Angezeigter Textauszug:
####################
# JAVA und Word....JACOB?



## Ronin-Jay (19. März 2008)

Hallo zusammen,

ich würde gerne mit JAVA ein vorgefertigtes Dokument (mit Textmarken und einer Tabelle) mittels JAVA füllen lassen und anschließend unter einem bestimmten Namen abspeichern. Das finden und befüllen der Textmarken habe ich mittels JACOB auch hinbekommen, allerdings möchte ich in dem Dokument ebenfalls eine Tabelle haben, in welcher unterschiedliche Positionen aufgeführt sein sollen. Mein Problem ist aber genau diese 'dynamische' Tabelle. Legt man in Word eine Formular-Tabelle an, wächst sie dynamisch....d.h. ist die letzte Zelle einer Zeile erreicht und man drückt TAB, dann wird automatisch eine neue Zeile erzeugt - wie erzeuge/befülle ich so eine Tabelle mittels JAVA / JACOB? Habe bislang unter google wenig Hilfreiches gefunden und die Dokumentation zu JACOB hilft leider auch nicht weiter....


----------



## christianullenboom (22. März 2008)
####################
Erfasste Angaben:
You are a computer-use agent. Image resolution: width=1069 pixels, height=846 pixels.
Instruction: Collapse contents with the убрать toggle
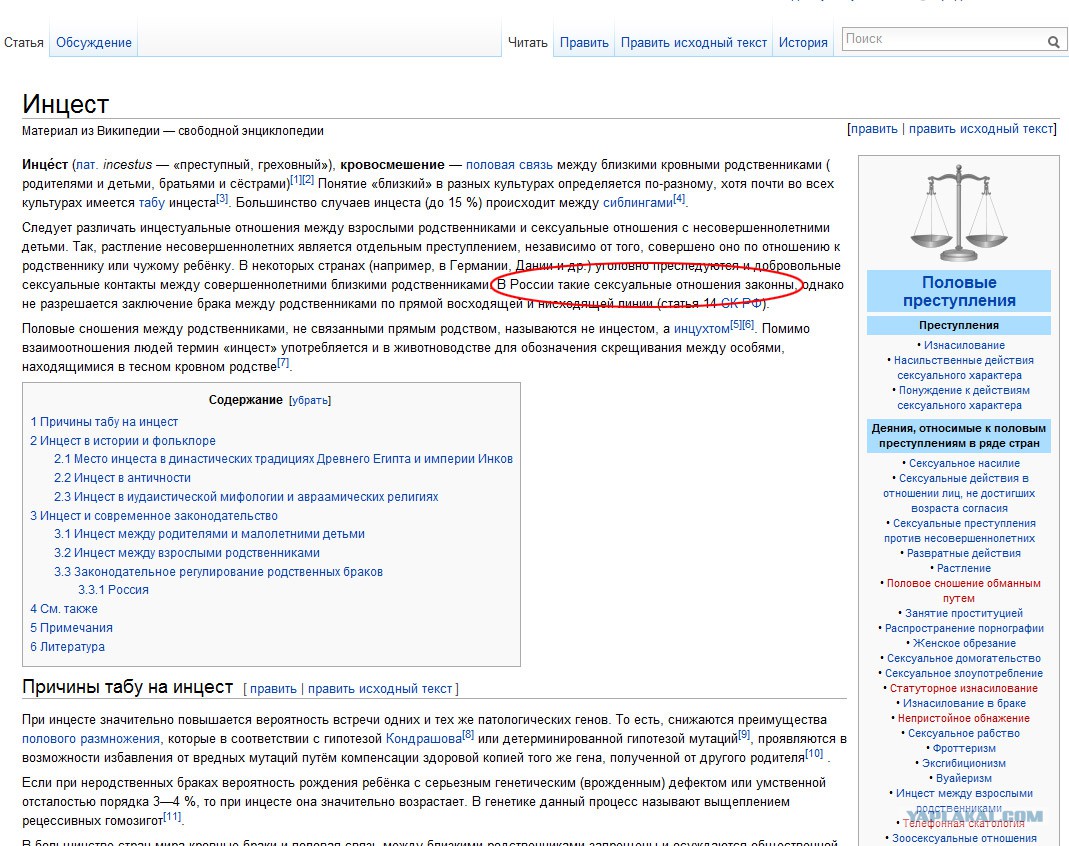tap(309, 400)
####################
Aufgabenstellung: Führe die Forendiskussion über das Befüllen einer Word-Tabelle mit JAVA und JACOB weiter, beginnend mit dem Text des Beitrags von christianullenboom.

Die Antwort:
Hallo,

das wird wohl schon eine Ebene höher von Word gemacht. Du wirst also selbst eine neue Zeile am Ende einfügen müssen. Apropos: com4j (https://com4j.dev.java.net/) ist eine angenehme Alternative zu JACOB. Word-Dokumente zu schreiben ist damit recht angenehm: https://com4j.dev.java.net/source/b...es/word/src/WordDemo.java?rev=1.6&view=markup

Schöne Ostern

 Christian


----------



## Ronin-Jay (22. März 2008)

Hallo Christian,

vielen Dank, ich werde es Dienstag mal auf Arbeit testen....
Btw. habe ich mir das Vorgehen von Word mal angeschaut (Macro-Aufzeichnung). Es passiert nichts anderes, als ein 'MoveRight', um von Celle zu Celle zu springen, bzw. eine neue Zeile anzulegen. Von daher liegst Du vermutlich richtig, dass das Anfügen von Zeilen Word-Sache ist.....

Dir ebenso ein paar schöne Ostertage.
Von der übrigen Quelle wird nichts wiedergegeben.